The tenor banjo was a common rhythm instrument in early 20th-century dance bands. Its volume and timbre suited early jazz (and jazz-influenced popular music styles) and could both compete with other instruments (such as brass instruments and saxophones) and be heard clearly on acoustic recordings. George Gershwin's Rhapsody in Blue, in Ferde Grofe's original jazz-orchestra arrangement, includes tenor banjo, with widely spaced chords not easily playable on plectrum banjo in its conventional tunings. With development of the archtop and electric guitar, the tenor banjo largely disappeared from jazz and popular music, though keeping its place in traditional "Dixieland" jazz.

Some 1920s Irish banjo players picked out the melodies of jigs, reels, and hornpipes on tenor banjos, decorating the tunes with snappy triplet ornaments. The most important Irish banjo player of this era was Mike Flanagan of the New York-based Flanagan Brothers, one of the most popular Irish-American groups of the day. Other pre-WWII Irish banjo players included Neil Nolan, who recorded with Dan Sullivan's Shamrock Band in Boston, and Jimmy McDade, who recorded with the Four Provinces Orchestra in Philadelphia. Meanwhile, in Ireland, the rise of ceili bands provided a new market for a loud instrument like the tenor banjo. Use of the tenor banjo in Irish music has increased greatly since the folk revival of the 1960s.

Six-string banjos

The six-string banjo began as a British innovation by William Temlett, one of England's earliest banjo makers. He opened a shop in London in 1846, and sold seven-string banjos which he marketed as "zither" banjos from his 1869 patent. A zither banjo usually has a closed back and sides with the drum body and skin tensioning system suspended inside the wooden rim, the neck and string tailpiece mounted on the outside of the rim, and the drone string led through a tube in the neck so that the tuning peg can be mounted on the head. They were often made by builders who used guitar tuners that came in banks of three, so five-stringed instruments had a redundant tuner; these banjos could be somewhat easily converted over to a six-string banjo.

American Alfred Davis Cammeyer (1862–1949), a young violinist turned concert banjo player, devised the six-string zither banjo around 1880. British opera diva Adelina Patti advised Cammeyer that the zither banjo might be popular with English audiences as it had been invented there, and Cammeyer went to London in 1888. With his virtuoso playing, he helped show that banjos could make more sophisticated music than normally played by blackface minstrels. He was soon performing for London society, where he met Sir Arthur Sullivan, who recommended that Cammeyer progress from arranging the music of others for banjo to composing his own music.

Modern six-string bluegrass banjos have been made. These add a bass string between the lowest string and the drone string on a five-string banjo, and are usually tuned G4 G2 D3 G3 B3 D4. Sonny Osborne played one of these instruments for several years. It was modified by luthier Rual Yarbrough from a Vega five-string model. A picture of Sonny with this banjo appears in Pete Wernick's Bluegrass Banjo method book.

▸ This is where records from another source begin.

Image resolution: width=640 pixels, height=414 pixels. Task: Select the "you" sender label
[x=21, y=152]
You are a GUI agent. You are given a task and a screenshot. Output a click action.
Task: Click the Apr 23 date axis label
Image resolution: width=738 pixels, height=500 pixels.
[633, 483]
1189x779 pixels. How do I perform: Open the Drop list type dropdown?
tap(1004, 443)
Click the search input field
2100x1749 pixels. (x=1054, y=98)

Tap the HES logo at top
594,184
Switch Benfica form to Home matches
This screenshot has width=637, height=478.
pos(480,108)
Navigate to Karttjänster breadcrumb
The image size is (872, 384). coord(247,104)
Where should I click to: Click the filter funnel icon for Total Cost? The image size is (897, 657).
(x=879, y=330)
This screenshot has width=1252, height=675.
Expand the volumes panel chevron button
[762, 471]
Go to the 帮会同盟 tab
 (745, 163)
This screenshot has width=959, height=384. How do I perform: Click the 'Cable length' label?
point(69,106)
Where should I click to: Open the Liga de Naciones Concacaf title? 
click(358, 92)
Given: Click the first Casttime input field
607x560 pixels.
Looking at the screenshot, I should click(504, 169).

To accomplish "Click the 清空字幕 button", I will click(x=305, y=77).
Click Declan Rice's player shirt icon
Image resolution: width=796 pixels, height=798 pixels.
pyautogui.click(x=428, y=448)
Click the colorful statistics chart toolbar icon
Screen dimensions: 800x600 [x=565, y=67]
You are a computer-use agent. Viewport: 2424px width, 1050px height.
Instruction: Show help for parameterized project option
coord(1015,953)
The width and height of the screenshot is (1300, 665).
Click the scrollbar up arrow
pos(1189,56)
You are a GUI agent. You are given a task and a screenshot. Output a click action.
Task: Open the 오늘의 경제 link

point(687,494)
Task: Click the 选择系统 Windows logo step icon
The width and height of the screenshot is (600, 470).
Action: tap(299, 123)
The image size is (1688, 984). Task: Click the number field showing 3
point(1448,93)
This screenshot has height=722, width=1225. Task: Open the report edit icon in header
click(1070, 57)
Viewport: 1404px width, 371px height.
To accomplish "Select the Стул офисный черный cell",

Six-string banjos known as banjo guitars basically consist of a six-string guitar neck attached to a bluegrass or plectrum banjo body, which allows players who have learned the guitar to play a banjo sound without having to relearn fingerings. This was the instrument of the early jazz great Johnny St. Cyr, jazzmen Django Reinhardt, Danny Barker, Papa Charlie Jackson and Clancy Hayes, as well as the blues and gospel singer Reverend Gary Davis. Today, musicians as diverse as Keith Urban, Rod Stewart, Taj Mahal, Joe Satriani, David Hidalgo, Larry Lalonde and Doc Watson play the six-string guitar banjo. They have become increasingly popular since the mid-1990s.

Other banjos

Low banjos

In the late 19th and early 20th centuries, in vogue in plucked-string instrument ensembles – guitar orchestras, mandolin orchestras, banjo orchestras – was when the instrumentation was made to parallel that of the string section in symphony orchestras. Thus, "violin, viola, 'cello, bass" became "mandolin, mandola, mandocello, mandobass", or in the case of banjos, "banjolin, banjola, banjo cello, bass banjo". Because the range of pluck-stringed instrument generally is not as great as that of comparably sized bowed-string instruments, other instruments were often added to these plucked orchestras to extend the range of the ensemble upwards and downwards.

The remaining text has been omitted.